• **DIRECTION**
Count the lines in the records below that contain the string "Start", with capitalization counting. Reply with the number only.

•••

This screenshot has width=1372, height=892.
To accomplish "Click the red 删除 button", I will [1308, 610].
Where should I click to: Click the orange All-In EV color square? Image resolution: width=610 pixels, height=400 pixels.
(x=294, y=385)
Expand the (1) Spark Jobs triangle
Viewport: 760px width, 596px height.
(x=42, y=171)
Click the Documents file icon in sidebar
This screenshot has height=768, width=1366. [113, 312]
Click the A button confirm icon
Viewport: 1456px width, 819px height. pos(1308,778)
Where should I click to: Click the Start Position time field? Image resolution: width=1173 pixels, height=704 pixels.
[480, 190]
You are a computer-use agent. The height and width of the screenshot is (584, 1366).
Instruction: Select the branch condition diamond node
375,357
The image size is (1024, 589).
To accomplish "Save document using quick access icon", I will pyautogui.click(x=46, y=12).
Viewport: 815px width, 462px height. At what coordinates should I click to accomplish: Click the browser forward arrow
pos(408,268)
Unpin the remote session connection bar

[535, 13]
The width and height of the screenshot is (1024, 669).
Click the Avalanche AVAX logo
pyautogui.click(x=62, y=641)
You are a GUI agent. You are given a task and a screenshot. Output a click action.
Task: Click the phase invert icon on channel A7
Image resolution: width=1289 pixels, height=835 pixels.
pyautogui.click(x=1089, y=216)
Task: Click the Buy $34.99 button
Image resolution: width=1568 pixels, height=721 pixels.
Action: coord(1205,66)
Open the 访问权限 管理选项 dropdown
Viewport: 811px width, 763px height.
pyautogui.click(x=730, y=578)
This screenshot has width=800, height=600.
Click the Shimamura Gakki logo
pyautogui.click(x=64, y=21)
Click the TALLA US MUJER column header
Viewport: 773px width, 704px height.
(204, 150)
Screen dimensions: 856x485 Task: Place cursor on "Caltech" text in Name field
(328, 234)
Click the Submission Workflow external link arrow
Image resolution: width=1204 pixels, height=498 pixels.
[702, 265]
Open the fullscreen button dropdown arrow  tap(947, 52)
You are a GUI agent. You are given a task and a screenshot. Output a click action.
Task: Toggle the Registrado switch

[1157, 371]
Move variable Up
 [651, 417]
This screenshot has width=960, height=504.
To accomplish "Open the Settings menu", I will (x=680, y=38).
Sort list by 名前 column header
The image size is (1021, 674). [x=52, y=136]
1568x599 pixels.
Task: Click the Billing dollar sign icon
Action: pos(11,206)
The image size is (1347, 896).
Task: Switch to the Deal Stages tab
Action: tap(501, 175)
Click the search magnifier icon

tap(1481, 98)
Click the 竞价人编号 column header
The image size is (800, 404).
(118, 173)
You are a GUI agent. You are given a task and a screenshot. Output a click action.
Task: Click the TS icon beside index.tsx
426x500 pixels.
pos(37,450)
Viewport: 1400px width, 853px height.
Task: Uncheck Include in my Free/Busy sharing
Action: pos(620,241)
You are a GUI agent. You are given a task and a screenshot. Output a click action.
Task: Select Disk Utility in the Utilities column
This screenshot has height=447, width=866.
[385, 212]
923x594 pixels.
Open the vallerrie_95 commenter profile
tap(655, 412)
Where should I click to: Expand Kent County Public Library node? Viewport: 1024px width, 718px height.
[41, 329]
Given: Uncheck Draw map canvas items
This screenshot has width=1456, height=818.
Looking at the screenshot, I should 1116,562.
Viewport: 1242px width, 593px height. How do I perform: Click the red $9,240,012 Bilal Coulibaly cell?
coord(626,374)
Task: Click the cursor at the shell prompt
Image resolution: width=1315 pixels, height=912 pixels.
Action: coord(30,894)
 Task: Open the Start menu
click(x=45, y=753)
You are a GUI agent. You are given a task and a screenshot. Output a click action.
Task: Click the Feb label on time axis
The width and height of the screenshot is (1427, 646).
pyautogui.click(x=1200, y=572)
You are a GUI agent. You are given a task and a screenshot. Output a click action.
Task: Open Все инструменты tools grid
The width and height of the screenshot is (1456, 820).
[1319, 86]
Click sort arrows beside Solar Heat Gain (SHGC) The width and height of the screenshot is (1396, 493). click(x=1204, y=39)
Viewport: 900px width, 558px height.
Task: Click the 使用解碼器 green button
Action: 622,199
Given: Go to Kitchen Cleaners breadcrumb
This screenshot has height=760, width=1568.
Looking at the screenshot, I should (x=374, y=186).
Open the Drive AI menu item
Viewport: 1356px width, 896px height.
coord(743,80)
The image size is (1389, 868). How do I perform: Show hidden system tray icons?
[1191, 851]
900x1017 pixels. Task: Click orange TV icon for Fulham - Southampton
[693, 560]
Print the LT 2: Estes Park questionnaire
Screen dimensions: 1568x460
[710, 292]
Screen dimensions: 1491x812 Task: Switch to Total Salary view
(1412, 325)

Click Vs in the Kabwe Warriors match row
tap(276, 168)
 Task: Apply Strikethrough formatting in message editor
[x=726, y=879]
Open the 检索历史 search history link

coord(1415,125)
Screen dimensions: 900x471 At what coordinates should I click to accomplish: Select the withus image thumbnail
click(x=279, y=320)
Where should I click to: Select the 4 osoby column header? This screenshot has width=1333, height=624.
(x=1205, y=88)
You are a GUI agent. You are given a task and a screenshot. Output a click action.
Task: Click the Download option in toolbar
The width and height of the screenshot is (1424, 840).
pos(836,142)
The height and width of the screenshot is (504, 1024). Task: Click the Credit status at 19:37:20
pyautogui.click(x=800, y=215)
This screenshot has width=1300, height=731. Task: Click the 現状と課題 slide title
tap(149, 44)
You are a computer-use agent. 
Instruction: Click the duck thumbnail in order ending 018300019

•••

• **REPLY**
2